A new perspective on the role of the signal molecule adenosine

Imagine you are an immune cell that has just received instructions to fight and needs to become activated. For that, you need energy and nutrients. But how much should you ask for? How does a cell measure its own activity? And how does it also determine whether it has enough energy to sustain that activity? The authors found that adenosine can do exactly this. Adenosine is produced during so-called methylation processes in the cell, which are essential for almost everything the cell does. The more active a cell is, the more methylation occurs and the more adenosine is produced.

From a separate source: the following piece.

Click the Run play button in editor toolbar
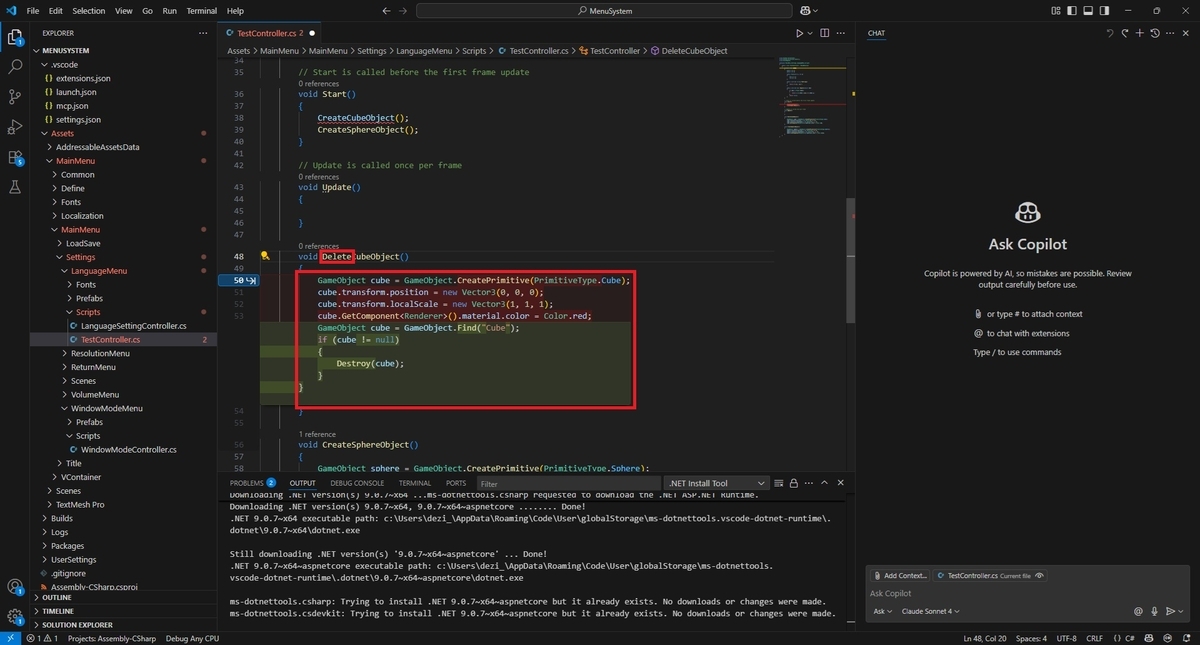The image size is (1200, 645). click(x=799, y=33)
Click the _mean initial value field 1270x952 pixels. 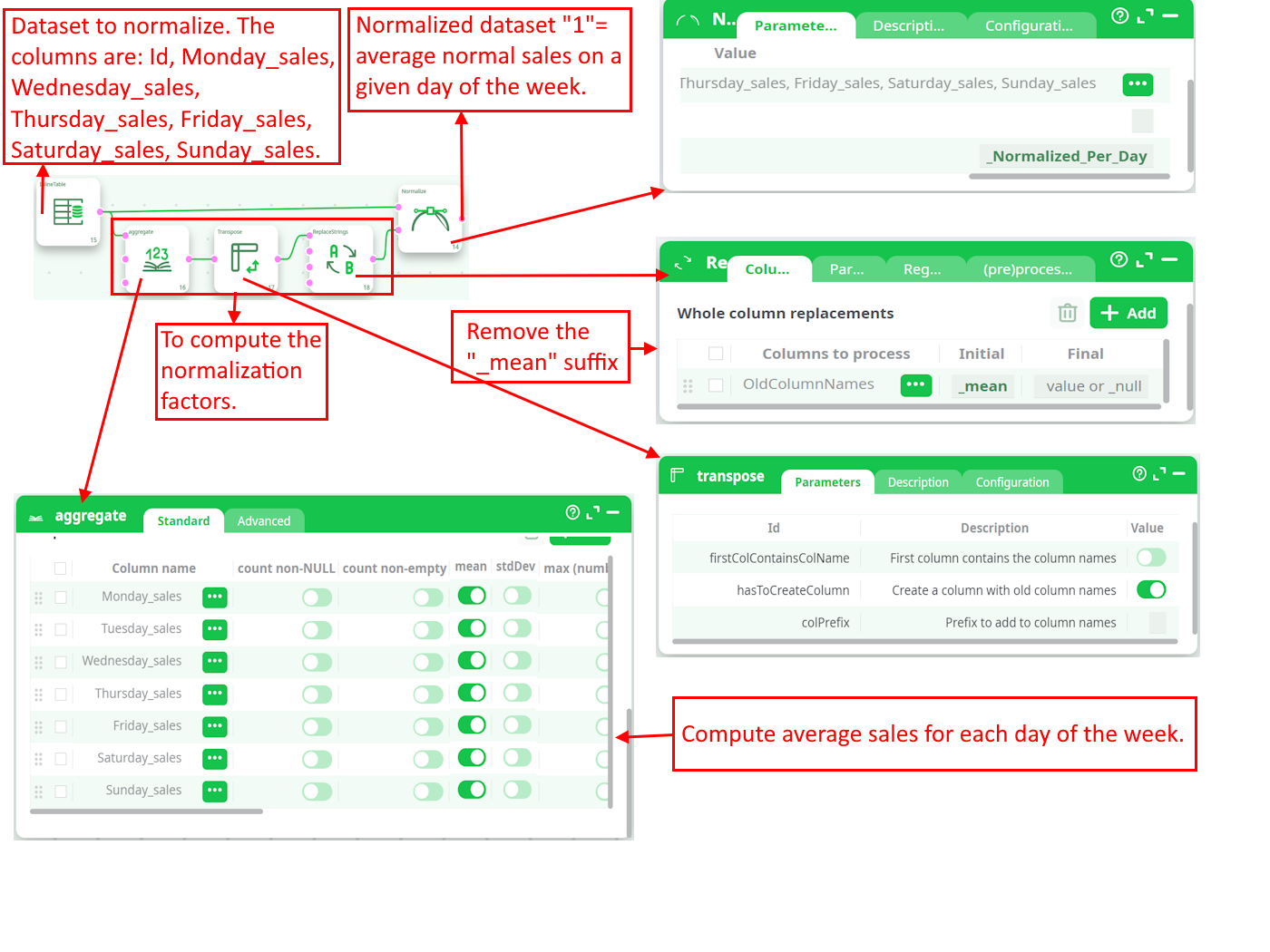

To keep this activity going, adenosine must be recycled for another round of methylation, but this requires energy. If there is not enough energy available, adenosine becomes a kind of indicator of the balance between activity and nutrient supply. And this is where it gets particularly interesting—if you are a truly important cell within the organism, such as an immune cell on which survival depends, you have the privilege of demanding more nutrients when your activity increases. You do this by sending out a signal—adenosine. This signal suppresses the activity of surrounding, less privileged cells, causing them to yield their nutrients to you. Simply put, you are more important.

In this article, the authors propose a new view of how privileged and non-privileged cells handle adenosine. Non-privileged cells are set up so that they do not release adenosine when they lack sufficient energy; instead, they reduce their activity to conserve it. This is very important during an immune response, when energy should be directed toward the immune system. However, this mechanism is also used by the brain, which is another privileged organ.

Unfortunately, it appears that cancer cells can also exploit this mechanism—not only to steal nutrients from their surroundings but also to suppress the immune response against them. It is known that adenosine levels are higher in tumors and that it likely dampens immune responses (thus often complicating new immunotherapies being introduced). However, until now, the mechanism of adenosine production proposed by the authors had not been considered.